Petitioner has failed to put forward any evidence showing that he is not liable for these additions to tax. See Rule 142(a). He has given no explanation concerning why his return was filed late; we therefore sustain the addition to tax pursuant to section 6651(a)(1). Further, he failed to report as ordinary income the $138,215 in proceeds from the sale of the Fairways property. 5 His explanation is unconvincing, either factually or legally. We therefore sustain respondent's determination on these issues.
5 The Fairways property appears to have been an ordinary income asset. See sec. 1221(1). Consequently, even if we had found that petitioner and SMLA were joint venturers, petitioner would have been required to report this amount as ordinary income.
Issue 3: Addition to tax pursuant to section 6661
Section 6661(a) imposes an addition to tax for substantial understatement of income tax. An understatement is substantial if it exceeds the greater of $5,000 or 10 percent of the amount required to be shown on the return. Sec. 6661(b)(1)(A). The amount of the understatement is reduced for any portion of the understatement due to the tax treatment of an item by petitioner for which he had substantial authority or for which he adequately disclosed the relevant facts concerning the item's tax treatment. See sec. 6661(b)(2)(B).
Substantial authority for the tax treatment of an item exists when the authorities supporting that treatment are substantial in relation to the weight of authorities supporting the contrary position. See sec. 1.6661-3(b)(1), Income Tax Regs. Adequate disclosure is met if respondent is provided sufficient information to identify the controversy involved. See Sehirmer v. Commissioner [Dec. 44,113], 89 T.C. 277, 285-286 (1987).

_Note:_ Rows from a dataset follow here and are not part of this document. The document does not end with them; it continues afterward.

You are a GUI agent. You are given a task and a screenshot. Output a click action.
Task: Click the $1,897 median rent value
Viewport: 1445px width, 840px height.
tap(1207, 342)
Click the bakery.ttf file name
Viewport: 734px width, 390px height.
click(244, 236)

Although petitioner may not have had substantial authority for failing to report the $138,215 as ordinary income, we believe that he satisfied the requirement of adequate disclosure. His return unequivocally states that he received the proceeds and how he was treating them for tax purposes. Under the circumstances present in this case, we believe that petitioner adequately disclosed the relevant facts as to the tax treatment of the proceeds. See sec. 6661(b)(2)(B)(ii).
We hold that the parties shall redetermine the applicability and extent of the section 6661 addition to tax in the Rule 155 computation bearing in mind that adequate disclosure was provided for the proceeds from the sale of the Fairways property. However, petitioner failed to present any evidence on the issue of whether section 6661(b)(2)(B) should apply to those items which petitioner conceded prior to trial were not deductible. Consequently, the understatement cannot be reduced for those items. Rule 142(a).
Based on the foregoing,
Decision will be entered under Rule 155.